The moon was high when I returned to the cliffs.

Silverwing lay stretched along the edge, her wings like ancient sails catching the wind. Her scales shimmered beneath the starlight, soft and worn in places, yet strong as ever. My heart thudded in my chest. The scroll from Maelion still burned in my sleeve—an old decree, signed years ago by King Jaehaerys, permitting Silverwing to reside unclaimed unless chosen by a Targaryen of his line.

I wasn't of his line.

Not publicly.

But blood remembers.

In secret, I had taken to pricking my palm before training, letting drops fall into the scorched soil near Silverwing's den. She had sniffed them once. Stared long and deep into me. Since then, she no longer recoiled from my touch.

The rite of claiming was not a thing to be taken lightly. A dragon without consent could kill. But I had waited. I had studied. And she had listened.

Now, alone beneath the stars, I approached. My voice was quiet.

"Lykirī..."

Silverwing stirred.

"Lykirī," I repeated, stronger. "I am yours. And you, mine."
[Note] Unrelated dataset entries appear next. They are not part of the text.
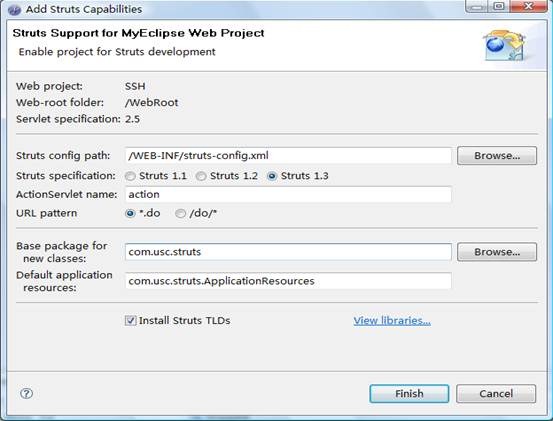Click the Add Struts Capabilities title icon
Image resolution: width=553 pixels, height=421 pixels.
click(14, 10)
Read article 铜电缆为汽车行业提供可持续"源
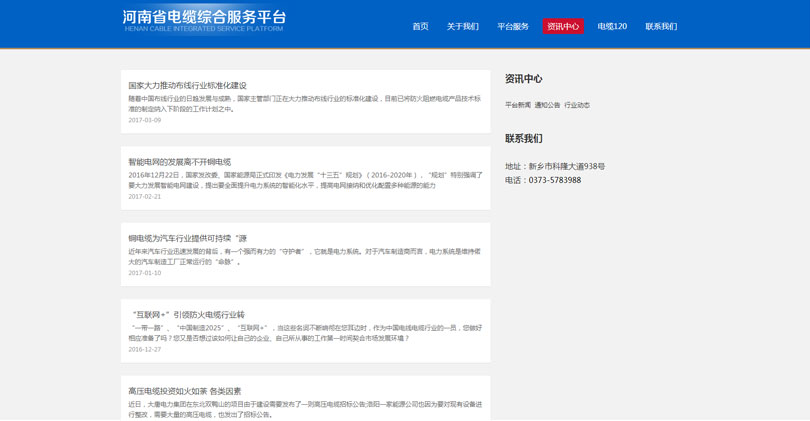Screen dimensions: 810x421 (x=187, y=238)
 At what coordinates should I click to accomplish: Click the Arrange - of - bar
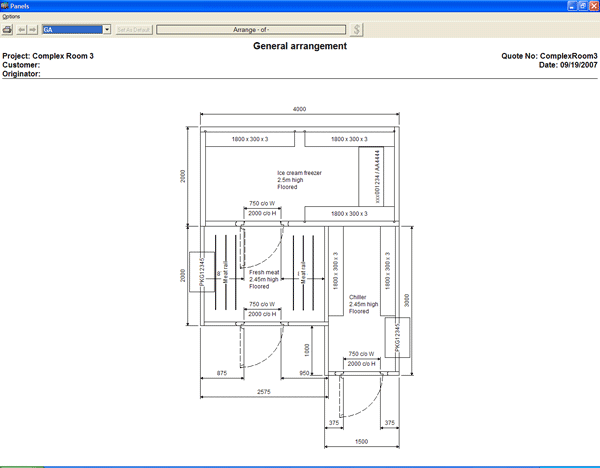254,30
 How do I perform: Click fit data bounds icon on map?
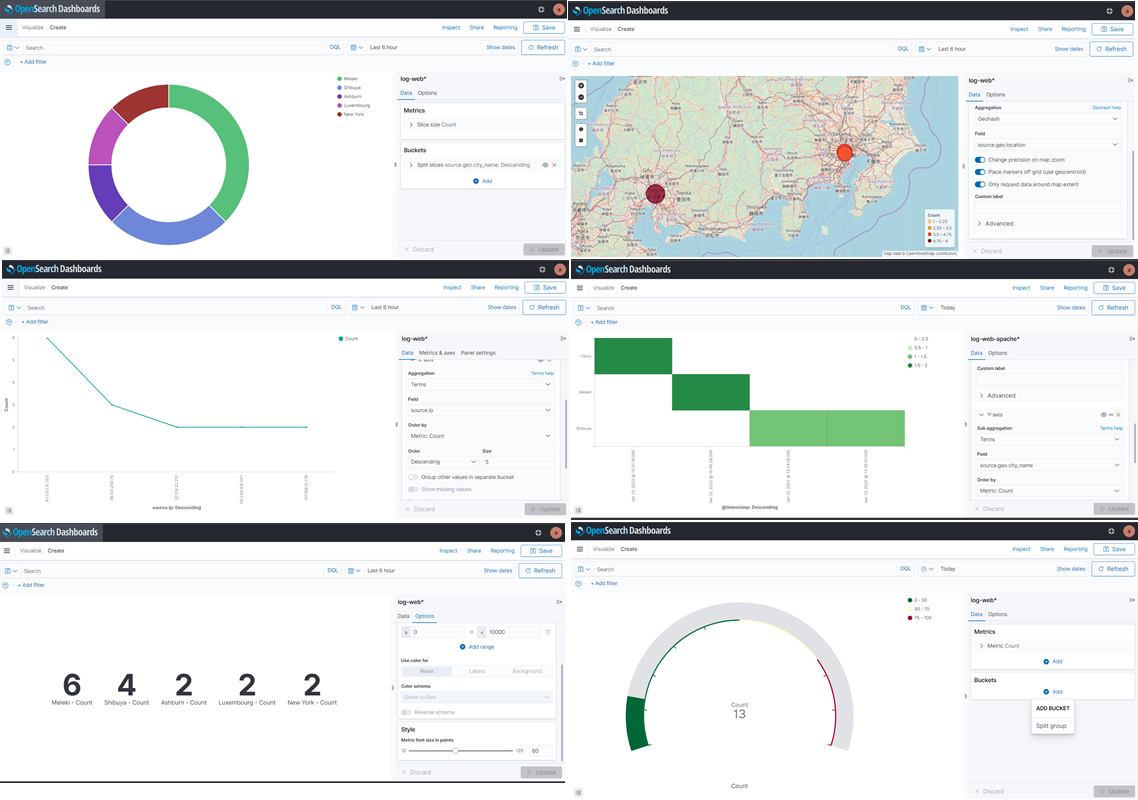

She rose slowly, wings folding tight to her body. She watched. Waited.

"Dracarys," I said, not as a command, but an invocation.

She opened her jaws and released a stream of pale fire into the sky, lighting the clouds above like a second moon. The wind blew back my hair, but I did not flinch.

When the fire died, she turned to me and lowered her neck.

It was not a roar of triumph that followed. It was silence. A sacred moment passed between us. Then I climbed. Slowly. Carefully.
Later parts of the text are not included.